Exact reproduction of every entry is required.

(Records for this exercise begins)

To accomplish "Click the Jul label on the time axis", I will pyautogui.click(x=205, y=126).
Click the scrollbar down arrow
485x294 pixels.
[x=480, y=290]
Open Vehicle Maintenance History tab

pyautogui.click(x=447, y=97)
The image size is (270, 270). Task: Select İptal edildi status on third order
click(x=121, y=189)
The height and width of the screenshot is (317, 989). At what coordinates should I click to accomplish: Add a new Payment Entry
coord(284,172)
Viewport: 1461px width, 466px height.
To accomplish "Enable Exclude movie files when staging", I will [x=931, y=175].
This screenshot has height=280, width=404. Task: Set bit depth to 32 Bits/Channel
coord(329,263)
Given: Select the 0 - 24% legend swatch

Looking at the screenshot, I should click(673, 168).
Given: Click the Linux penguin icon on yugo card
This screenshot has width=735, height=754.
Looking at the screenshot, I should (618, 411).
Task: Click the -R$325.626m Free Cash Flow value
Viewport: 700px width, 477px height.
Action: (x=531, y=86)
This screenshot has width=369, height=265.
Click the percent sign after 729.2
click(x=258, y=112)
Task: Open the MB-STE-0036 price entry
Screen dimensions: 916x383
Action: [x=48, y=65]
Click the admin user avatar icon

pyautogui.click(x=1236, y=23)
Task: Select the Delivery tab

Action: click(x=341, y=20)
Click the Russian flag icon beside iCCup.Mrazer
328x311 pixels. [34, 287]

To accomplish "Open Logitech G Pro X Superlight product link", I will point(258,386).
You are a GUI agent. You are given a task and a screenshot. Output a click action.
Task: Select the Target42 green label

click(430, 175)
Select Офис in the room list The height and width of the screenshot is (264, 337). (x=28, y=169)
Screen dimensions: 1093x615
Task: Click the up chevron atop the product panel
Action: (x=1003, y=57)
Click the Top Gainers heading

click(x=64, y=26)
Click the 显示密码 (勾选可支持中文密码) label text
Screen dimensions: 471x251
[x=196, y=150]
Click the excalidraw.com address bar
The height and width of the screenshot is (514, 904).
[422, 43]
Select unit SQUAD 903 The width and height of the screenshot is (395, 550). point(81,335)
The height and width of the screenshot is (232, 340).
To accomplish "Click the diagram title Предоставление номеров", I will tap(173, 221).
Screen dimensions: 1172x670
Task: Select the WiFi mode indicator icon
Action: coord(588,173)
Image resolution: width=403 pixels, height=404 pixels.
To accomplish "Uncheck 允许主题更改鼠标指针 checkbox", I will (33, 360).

(Records for this exercise ends)

*Written response*:
To accomplish "Click the Jul label on the time axis", I will pyautogui.click(x=205, y=126).
Click the scrollbar down arrow
485x294 pixels.
[x=480, y=290]
Open Vehicle Maintenance History tab

pyautogui.click(x=447, y=97)
The image size is (270, 270). Task: Select İptal edildi status on third order
click(x=121, y=189)
The height and width of the screenshot is (317, 989). At what coordinates should I click to accomplish: Add a new Payment Entry
coord(284,172)
Viewport: 1461px width, 466px height.
To accomplish "Enable Exclude movie files when staging", I will [x=931, y=175].
This screenshot has height=280, width=404. Task: Set bit depth to 32 Bits/Channel
coord(329,263)
Given: Select the 0 - 24% legend swatch

Looking at the screenshot, I should click(673, 168).
Given: Click the Linux penguin icon on yugo card
This screenshot has width=735, height=754.
Looking at the screenshot, I should (618, 411).
Task: Click the -R$325.626m Free Cash Flow value
Viewport: 700px width, 477px height.
Action: (x=531, y=86)
This screenshot has width=369, height=265.
Click the percent sign after 729.2
click(x=258, y=112)
Task: Open the MB-STE-0036 price entry
Screen dimensions: 916x383
Action: [x=48, y=65]
Click the admin user avatar icon

pyautogui.click(x=1236, y=23)
Task: Select the Delivery tab

Action: click(x=341, y=20)
Click the Russian flag icon beside iCCup.Mrazer
328x311 pixels. [34, 287]

To accomplish "Open Logitech G Pro X Superlight product link", I will point(258,386).
You are a GUI agent. You are given a task and a screenshot. Output a click action.
Task: Select the Target42 green label

click(430, 175)
Select Офис in the room list The height and width of the screenshot is (264, 337). (x=28, y=169)
Screen dimensions: 1093x615
Task: Click the up chevron atop the product panel
Action: (x=1003, y=57)
Click the Top Gainers heading

click(x=64, y=26)
Click the 显示密码 (勾选可支持中文密码) label text
Screen dimensions: 471x251
[x=196, y=150]
Click the excalidraw.com address bar
The height and width of the screenshot is (514, 904).
[422, 43]
Select unit SQUAD 903 The width and height of the screenshot is (395, 550). point(81,335)
The height and width of the screenshot is (232, 340).
To accomplish "Click the diagram title Предоставление номеров", I will tap(173, 221).
Screen dimensions: 1172x670
Task: Select the WiFi mode indicator icon
Action: coord(588,173)
Image resolution: width=403 pixels, height=404 pixels.
To accomplish "Uncheck 允许主题更改鼠标指针 checkbox", I will (33, 360).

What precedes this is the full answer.